Director's Rule 5-806
Advertising agencies
Advertisinq agencies
(1) Introduction. Advertising agencies are primarily engaged in the business of rendering professional services, but may also make sales of tangible personal property to their clients or others or make purchases of such articles as agents on behalf of their clients. (See SMC 5.45.040 (C) - Agency). Articles acquired or produced by advertising agencies may be for their own use in connection with the rendition of an advertising service or may be for resale as tangible personal property to their clients.
(2) Business License Tax.
(a) Service and other business activities. The gross income received for advertising services, including commissions or discounts received for articles purchased as agents on behalf of clients, is taxable under the service and other business activities classification. (See Seattle Rule 5-150 for commissions or discounts allowed by printers.) Included in this classification are amounts attributable to sales of tangible personal property, unless charges for such articles are separately stated in billings rendered to clients.
(b) Retailing and wholesaling. The retailing or wholesaling classification applies to articles of tangible personal property sold to persons for whom no advertising service is rendered. In the event that both advertising services and tangible personal property are provided to a client, the revenue from the sale of tangible personal property is taxable under this classification only if it is separately stated from the charges for advertising services in billing statements rendered to such clients.
(c) Manufacturing. The manufacturing classification applies to articles manufactured for sale or commercial or industrial use (see Seattle Rule 5-1 12), and also to interstate sales of manufactured articles if stated separately from charges for advertising services in billings rendered to clients.
(3) Examples. The following examples identify a number of facts and then state a conclusion. These examples should be used only as a general guide. The tax status of each situation must be determined after a review of the facts and circumstances.
(a) ABC advertising provides advertising services to client B. As part of their services, ABC provides consultation, graphic design, and they procure advertising space in a publication on behalf of client B for which they earn a commission. ABC should report its gross income received for the consultation and graphic design services performed under the service and other classification. ABC should also report the commissions earned from purchasing advertising under the service and other business activities classification.
(b) Company ABC above, also provides advertising services to client C. In addition to providing consulting and design services, ABC purchases printed material and other articles of tangible personal property, and resells them to client C. Company ABC does not separate charges for consulting and design services from the sales of tangible goods in their billing statements to client C. Because ABC did not segregate the charges for the resale of tangible personal property in their billing statements to client C, the purchase of the tangible personal property will be considered purchases for consumption by ABC during the course of performing its advertising services, and the total amount billed to client C is subject to tax under the service and other business activities classification.
(c) Company XYZ provides advertising services to their client A, located outside Washington State.

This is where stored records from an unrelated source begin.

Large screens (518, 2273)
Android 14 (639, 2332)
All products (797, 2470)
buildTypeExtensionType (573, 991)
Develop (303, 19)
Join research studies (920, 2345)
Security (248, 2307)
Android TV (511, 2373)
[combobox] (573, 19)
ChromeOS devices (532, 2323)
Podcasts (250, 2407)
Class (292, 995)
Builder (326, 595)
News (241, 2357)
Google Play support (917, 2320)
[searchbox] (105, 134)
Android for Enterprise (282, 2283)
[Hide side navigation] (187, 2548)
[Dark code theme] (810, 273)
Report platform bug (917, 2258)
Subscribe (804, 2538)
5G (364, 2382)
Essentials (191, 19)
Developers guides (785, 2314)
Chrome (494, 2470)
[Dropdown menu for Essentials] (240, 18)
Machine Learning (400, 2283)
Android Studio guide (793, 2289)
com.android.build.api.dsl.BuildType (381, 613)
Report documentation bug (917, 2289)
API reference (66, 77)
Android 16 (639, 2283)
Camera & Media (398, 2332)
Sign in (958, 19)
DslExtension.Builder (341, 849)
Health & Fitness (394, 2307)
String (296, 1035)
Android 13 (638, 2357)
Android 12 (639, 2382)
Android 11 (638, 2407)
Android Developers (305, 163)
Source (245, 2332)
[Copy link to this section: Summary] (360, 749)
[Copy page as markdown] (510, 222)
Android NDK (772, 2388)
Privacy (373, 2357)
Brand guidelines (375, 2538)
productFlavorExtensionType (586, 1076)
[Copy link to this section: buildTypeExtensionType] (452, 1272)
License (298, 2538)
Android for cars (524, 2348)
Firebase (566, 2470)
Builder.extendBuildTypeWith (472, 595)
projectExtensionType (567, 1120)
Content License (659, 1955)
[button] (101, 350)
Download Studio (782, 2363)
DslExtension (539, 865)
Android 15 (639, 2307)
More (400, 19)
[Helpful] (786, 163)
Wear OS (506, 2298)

As part of their advertising services, XYZ constructs billboards, utilizing their own materials, for client A. XYZ also performs graphic design and other consultation services on behalf of client A. XYZ segregates the billboard charge from the other advertising services they performed when billing client A. XYZ should report their gross income from graphic design and consulting under the service and other classification. The company should report their gross income for the construction and sale of billboards under the manufacturing and retailing classifications, and claim an interstate deduction against the retailing classification. Alternatively, if the client was located in Washington State, XYZ would report the gross receipts for the construction and sale of the billboards under the manufacturing and retailing classifications, and claim the MATC credit against the selling activity under the retailing classification.
(d) Company X provides advertising services to their client Z. X purchases as a principal and not as an agent for client Z, advertising space from a publisher and resells it to client Z. X is primarily responsible for payment to the publisher for the costs of the advertising space. X does not earn a commission for procuring the advertising space as client Z's agent, but rather realizes a profit from this business activity by marking up the cost of the advertising space to client Z. The gross receipts from the resale of this advertising space to client Z are reportable under the service and other business activities classification. In this example, X is not acting as an agent when procuring advertising space for client Z. X is purchasing and reselling the advertising space. Therefore, X does not meet the requirements of an agent pursuant to SMC 5.45.040 (C).
Effective: July 15, 2005
DIRECTOR'S CERTIFICATION
I, Kenneth J. Nakatsu, Director of the Department of Executive Administration of the City of Seattle, do hereby certify under penalty of perjury of law, that the within and foregoing is true and correct copy as adopted by the City of Seattle, Department of Executive Administration.